§ EXERCISE GOAL:
Print the part of the essay below about lending a friend money to stop a foreclosure, from "I don't expect" up to and including "by helping others.".

§ DOCUMENT PASSAGE:
+ + +

What I didn't mention in the piece was how I happened to be walking down that particular street. I was on my way home from the bank and the post office, having just mailed a cashier's check to a long-time friend whose home was about to be foreclosed upon.

She and her husband have three kids still at home, and in the past year they've both had spells of unemployment. They'd been late with the house note before, and this time the mortgage company issued an ultimatum: two months' worth of payments by July 16, or foreclosure.

The two of them had just gotten jobs but wouldn't be paid until after that deadline. The mortgage company was implacable. She was scraping together loans from every possible friend and relative, but nobody could afford to give much.

So I went to the bank.

Could I afford this?
Walking home, I had cold chills thinking about how close they came to losing the home they've had for 10 years. Theirs wasn't a subprime loan; a combination of low wages, bad breaks and, yeah, a couple of unwise choices landed them deeply in the red.

They say you should never lend more than you can afford to lose. Strictly speaking, I couldn't afford to lose anything. But my friends couldn't afford to lose their home, either.

Renting an apartment would have cost almost as much as their mortgage payment, assuming a landlord would even look at a family with trashed credit and three boys under 14. And assuming they could have come up with first and last months' rent.

I don't expect to be paid back for a long time. In fact, some people to whom I've lent money in the past wound up repaying only part of it. Sometimes, life just happens that way. But my friend is a woman of her word and I believe I will see the money eventually.

What about all the others?
This was an object lesson for me: The reason I could make the loan is that I've been frugal. Because I've been careful with the money I've earned in the past year, and because I was fortunate to sell some artwork recently, I had enough to spare.

Some people would call me an idiot for lending money when my own future is not secure. But during my lifetime I have been helped when I was down, so I return those favors by helping others.

Besides, what should I have done? Let her end up on the street because payday fell after July 16?

I felt then, and feel now, a kind of cold despair about all the untold stories, the folks in desperate financial straits who have no one to float them a short-term loan. How many Americans are suffering and, to add insult to injury, are being written off as lazy or stupid?

I guess that's why it bothered me so much when I saw the homeless man, and when that guy in the flashy vehicle second-guessed my decision to give.

+ + +

§ RECORDED DATA:

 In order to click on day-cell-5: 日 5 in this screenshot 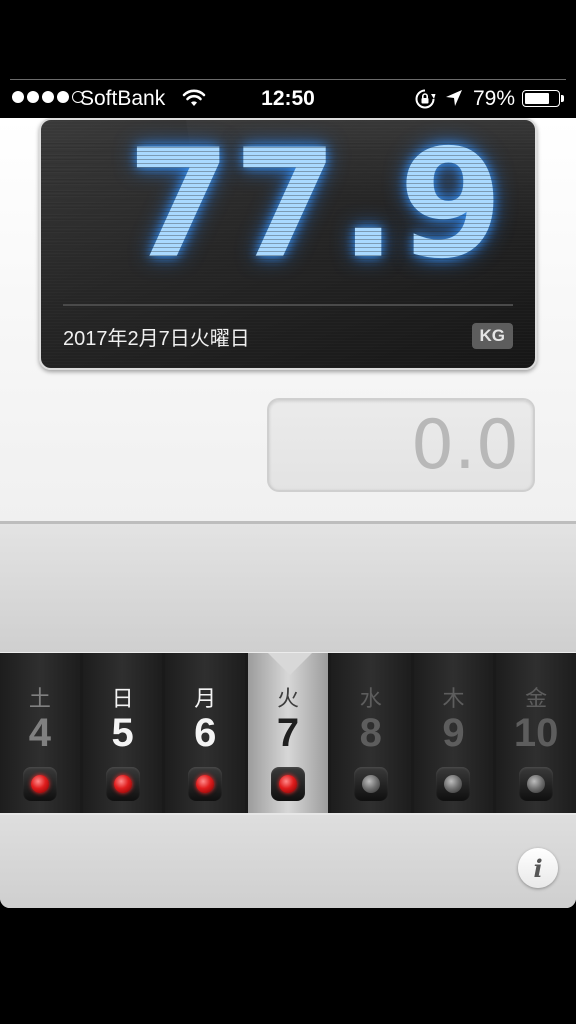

+ + +

§ SOLUTION TO THIS TASK:
I don't expect to be paid back for a long time. In fact, some people to whom I've lent money in the past wound up repaying only part of it. Sometimes, life just happens that way. But my friend is a woman of her word and I believe I will see the money eventually.

What about all the others?
This was an object lesson for me: The reason I could make the loan is that I've been frugal. Because I've been careful with the money I've earned in the past year, and because I was fortunate to sell some artwork recently, I had enough to spare.

Some people would call me an idiot for lending money when my own future is not secure. But during my lifetime I have been helped when I was down, so I return those favors by helping others.